The Anatomy of a Chess AI
Chess-playing programs made their grand debut in the 50’s. They were unsurprisingly fairly weak; both technological and theoretical limitations kept engines from playing at the level of a master until around 1990. It was only in 1997 that the program Deep Blue was able to defeat a world champion, Gary Kasparov.
Since then they have surpassed humans completely. The top players have Elo ratings of around 2,800, the top engines are rated around 3,500. The 700-point difference roughly translates to the top human players having a 1.7% chance of winning against these engines.
The strongest modern chess engine is Lc0, an open-source project inspired by Deepmind’s AlphaZero algorithm. Unlike ordinary chess engines, Lc0 and AlphaZero are based on neural networks and a search algorithm known as Monte-Carlo tree search. This approach comes at a cost: building one of these algorithms from scratch requires a huge amount of resources. Deepmind trained AlphaZero on a server with four TPUs, and Lc0 was trained over months by distributed computing.
Despite the sheer intuitive power neural networks have over them, traditional networks are still not obsolete. Stockfish, Lc0’s main competitor, is an engine which relies on hard-coded heuristics and a significantly faster but rougher search algorithm known as minimax search. These engines still manage to be competitive thanks to the sheer power of brute-force computation enabled by clever optimizations and heuristic tricks.
The evaluation function
How do you get a computer to play chess? A simple way would be to program it to make random moves. A harder way, of course, requires finding out which moves are actually good. That is, which moves, if there are any, will lead to checkmate the quickest?
Theoretically we could take a given board and exhaustively search every move from that position until the end of the game. If we had all of this data available we could trace out which moves will guarantee a checkmate or, if winning is impossible, which moves will delay being checkmated the longest. Unfortunately this is not feasible as the number of different positions to keep track of grows exponentially, outpacing any machine’s memory capacity. Instead, this search is typically limited to a certain depth, i.e. looking 4 moves ahead. Since checkmates don’t often happen in only 4 moves, we need to introduce some intermediate measure that estimates how likely it is that the given side will win.
This measure is known as the evaluation function. It can be as simple as an indicator for whether a given side has been checkmated, but for limited-depth search this isn’t useful. A slightly more mature estimate is in counting the pieces on each side in a weighed way. If white has no queen but black does, then the position is unbalanced and white is in trouble. If white is three pawns down but also has an extra bishop, the position is likely to be balanced. This evaluation function scores pieces in terms of how many pawns they’re equivalent to.

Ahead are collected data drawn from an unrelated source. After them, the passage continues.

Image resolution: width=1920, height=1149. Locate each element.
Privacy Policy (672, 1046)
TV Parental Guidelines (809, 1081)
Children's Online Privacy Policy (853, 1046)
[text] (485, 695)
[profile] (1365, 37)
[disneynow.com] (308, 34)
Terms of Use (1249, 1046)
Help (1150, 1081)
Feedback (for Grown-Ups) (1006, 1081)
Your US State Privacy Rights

An algorithm playing with this evaluation function will have general rules down. Taking pieces, especially rooks and queens, is typically good and sacrificing important pieces to take out pawns is typically bad. Sadly, its positional playing will be abhorrent.
A slightly move advanced method of scoring would not only take that into account, but also take into account the position of each piece on the board. This gives algorithms a surprising amount of positional intuition: pawns and knights should be in the center, rooks on the enemy’s ranks are powerful, kings should be in the corners, so on. Scoring can be made even more sophisticated by accounting more subtle tactical and positional patterns like pawn structure, connected rooks, and king mobility.
From here we won’t need to worry about what kind of evaluation function we use. For chess engines, evaluation and search are often independent of each other’s implementations. This fact has recently been used in developing Stockfish NNUE, a Stockfish clone that uses a sparsely updated neural network as an evaluation function.
Minimax search
A search algorithm boils down to the way a chess engine compares possible moves. Thanks to the use of evaluation functions, search algorithms only need to search to a fixed depth to make reasonable decisions. How do they actually decide which moves to play?
Search algorithms involve a search tree, or a way of representing a board and all the possible moves to be made from that position on the board. The root node of the tree is the original board, and all of the nodes branching out from it are reachable positions.
The minimax algorithm takes advantage of the fact that chess is a zero-sum game. Maximizing your chances of winning is the same as minimizing the opponent’s chances of winning. Each turn can be seen as a player making a move to maximize the evaluation function while the other tries to minimize it. In terms of a search tree, this means starting at a given node and choosing the children nodes with the best (or worst) scores.
Minimax is the “correct” way to do this, in the sense that if we were to let it go on indefinitely then it would play the game perfectly. That said, it is incredibly slow and impractical. This is thanks to the high branching factor of the search tree; any given position will have 10–20 possible moves, each of those new positions will have around the same amount, and so on. The number of nodes in a search tree increases exponentially with depth.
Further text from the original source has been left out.